Start of Block

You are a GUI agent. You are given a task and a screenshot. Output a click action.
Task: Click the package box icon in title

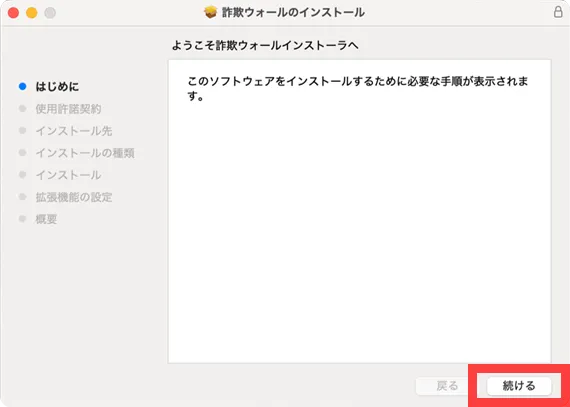point(210,12)
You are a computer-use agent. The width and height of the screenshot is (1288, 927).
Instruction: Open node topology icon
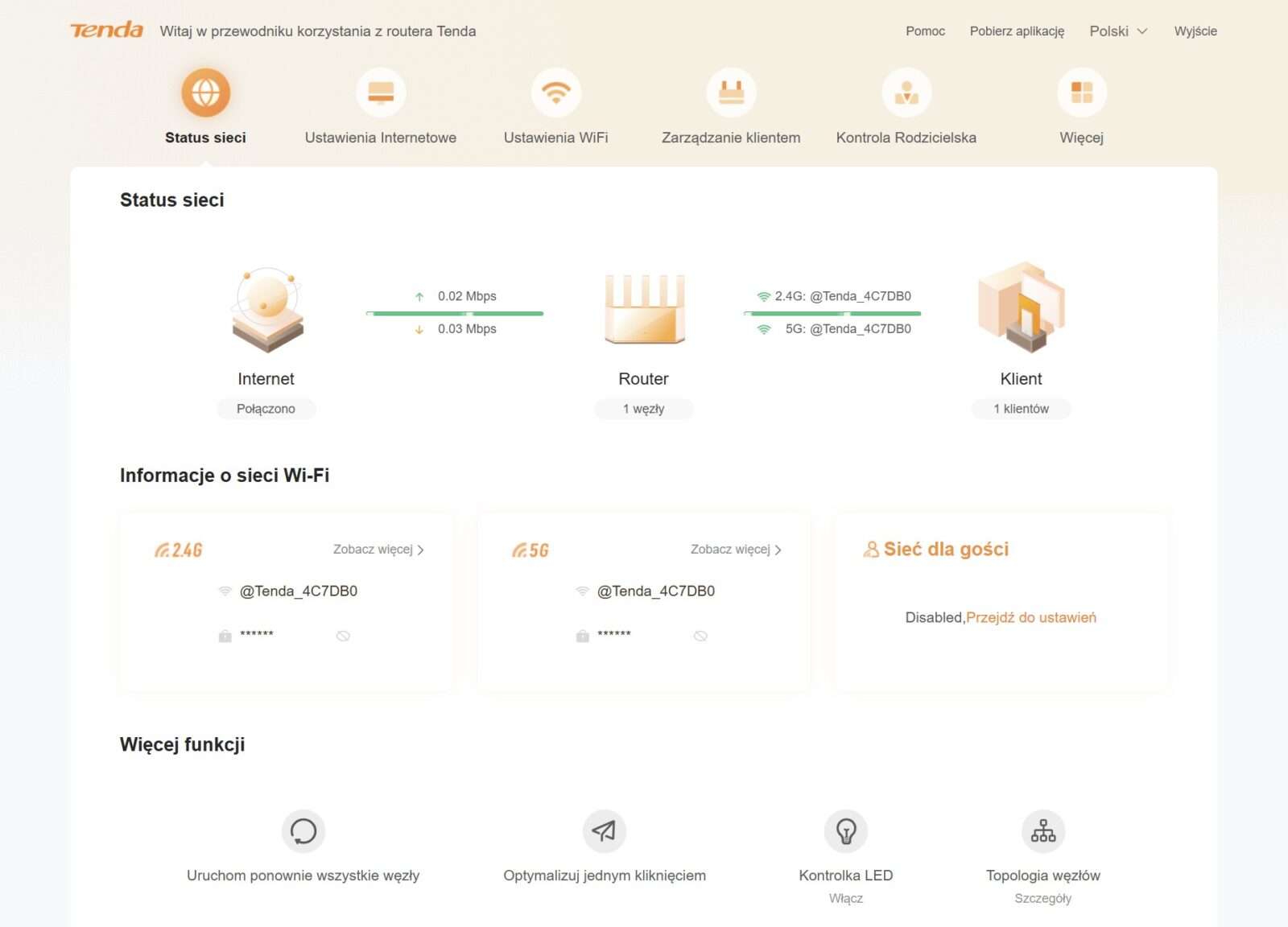tap(1042, 831)
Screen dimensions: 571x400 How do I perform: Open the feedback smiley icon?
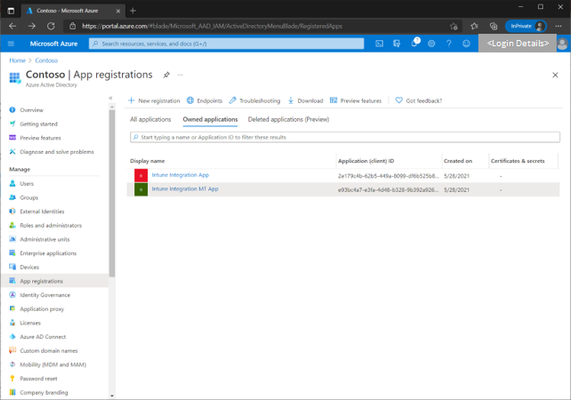[x=466, y=44]
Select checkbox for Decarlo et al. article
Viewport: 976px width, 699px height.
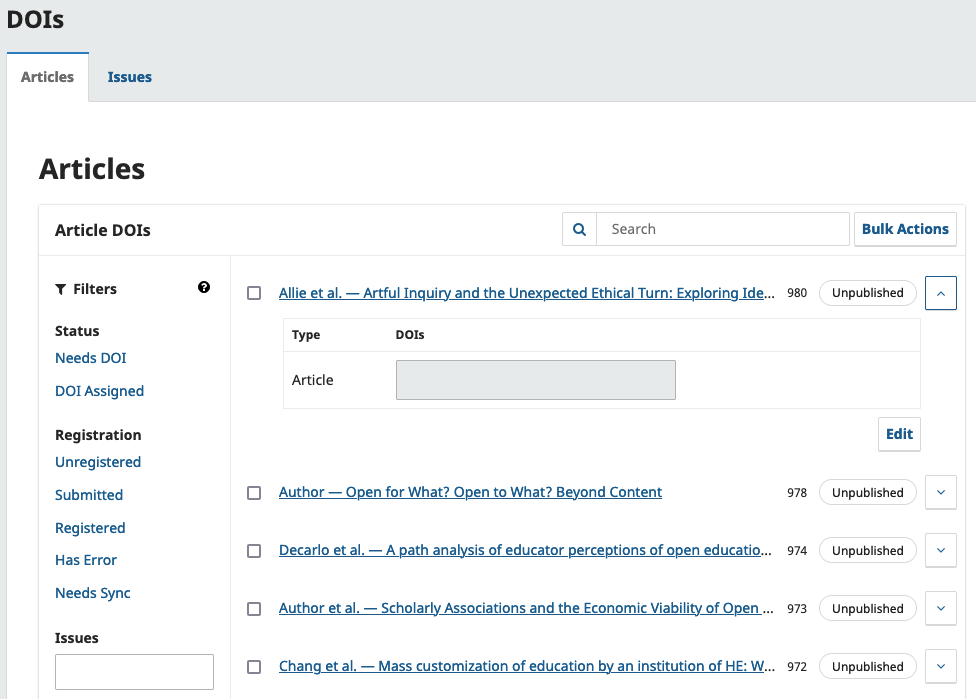click(254, 551)
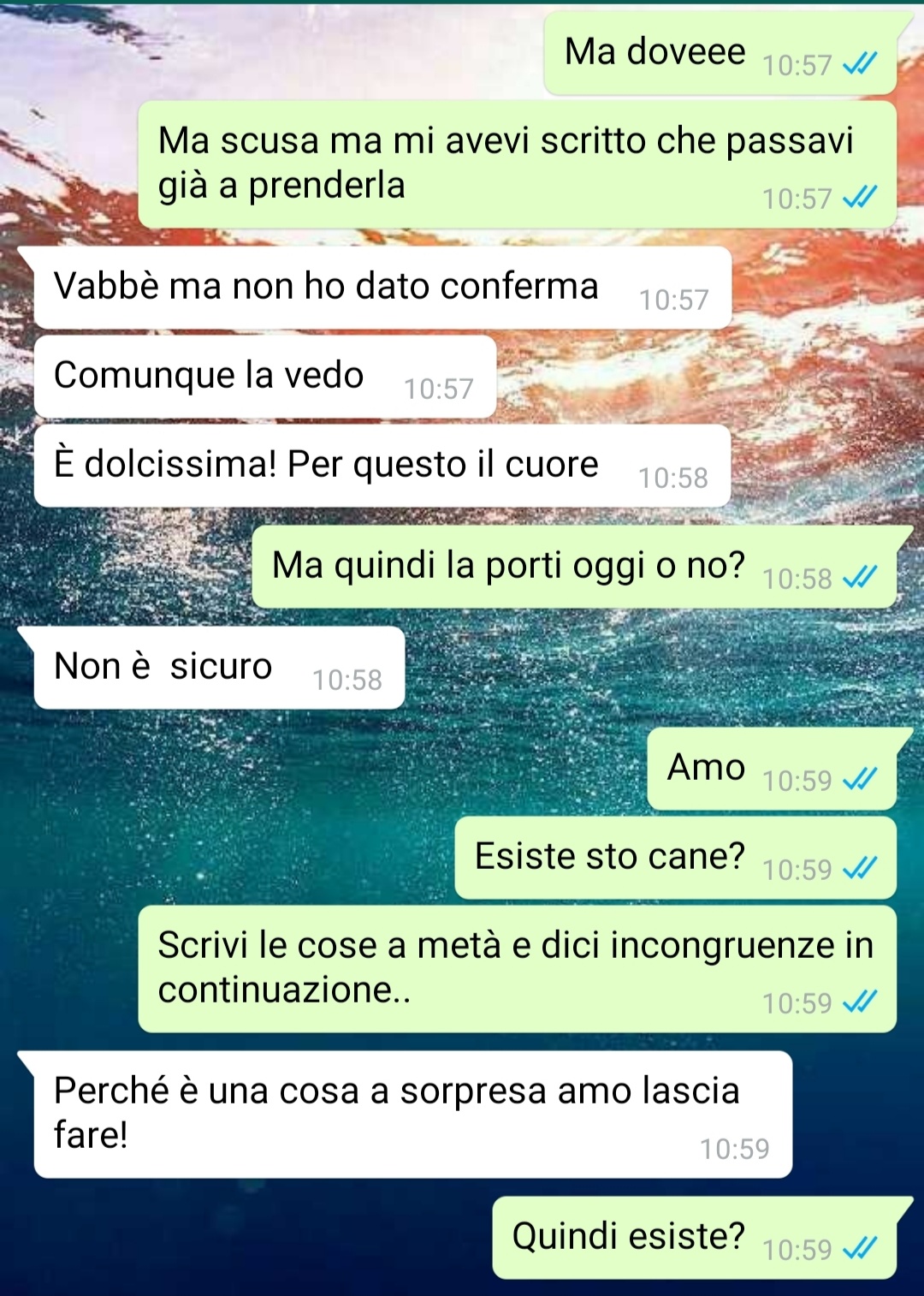Tap the "Non è sicuro" message
The image size is (924, 1296).
(x=219, y=668)
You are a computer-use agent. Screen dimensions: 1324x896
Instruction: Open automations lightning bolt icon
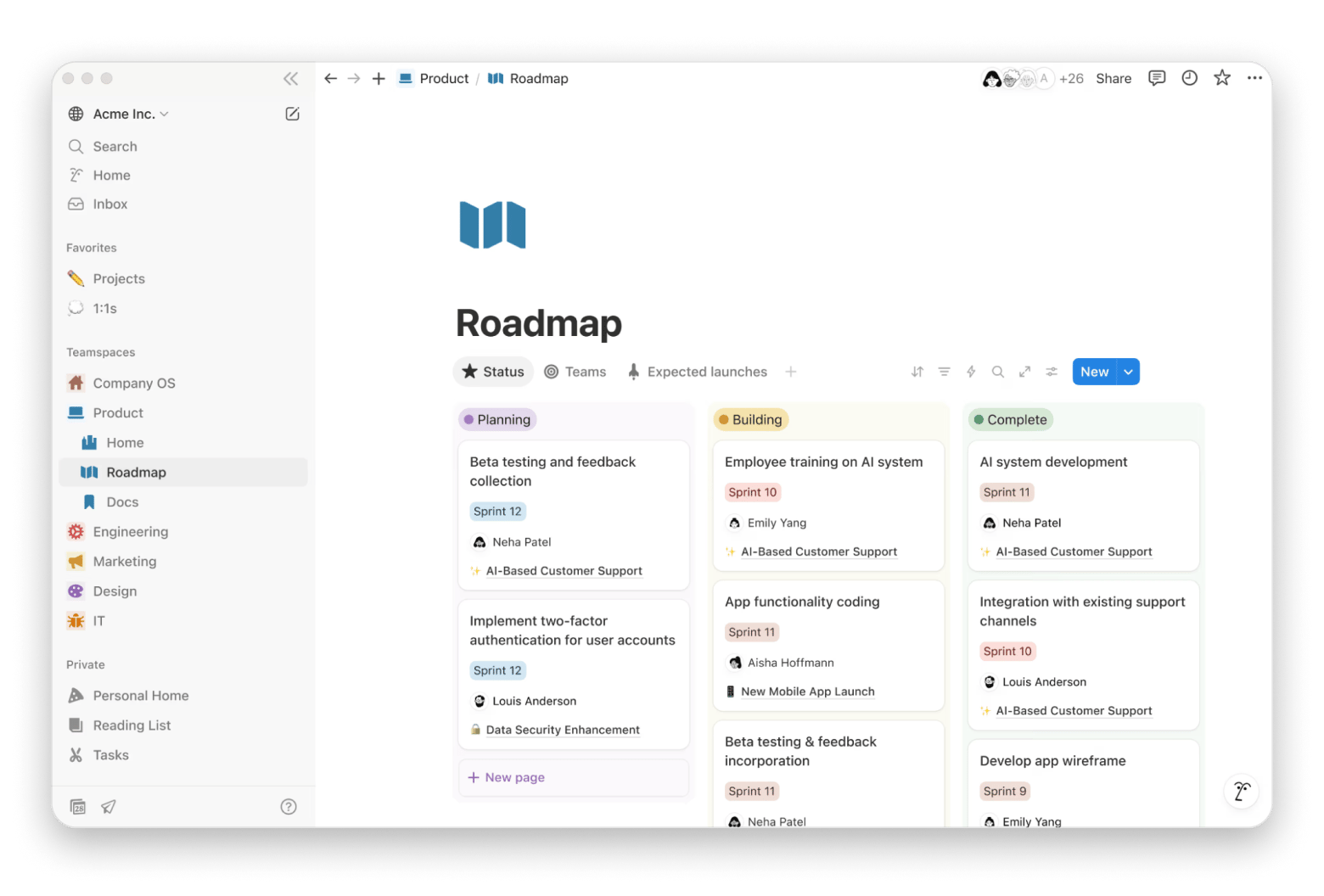pyautogui.click(x=971, y=372)
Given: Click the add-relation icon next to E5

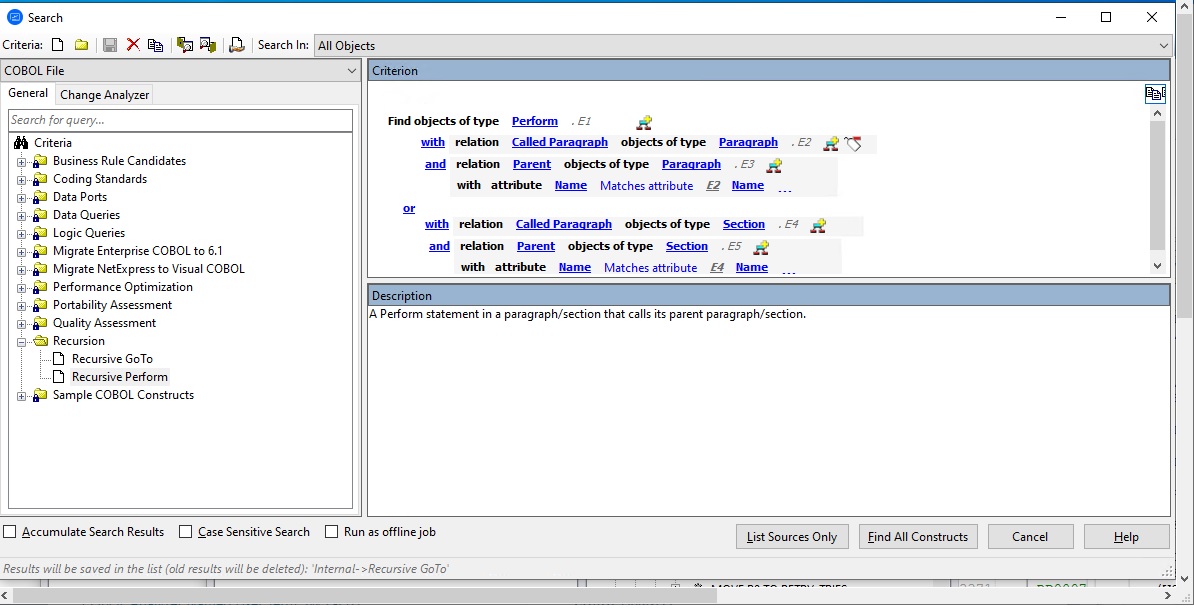Looking at the screenshot, I should (761, 247).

End of Block

§ Task description: From the line containing "Select checkbox for Decarlo et al. article" through the last line of the records above, reproduce every line exactly, leaving out the pictures.

§ Your response:
Select checkbox for Decarlo et al. article
Viewport: 976px width, 699px height.
click(254, 551)
Tap the "Non è sicuro" message
The image size is (924, 1296).
(x=219, y=668)
You are a computer-use agent. Screen dimensions: 1324x896
Instruction: Open automations lightning bolt icon
pyautogui.click(x=971, y=372)
Given: Click the add-relation icon next to E5

Looking at the screenshot, I should (761, 247).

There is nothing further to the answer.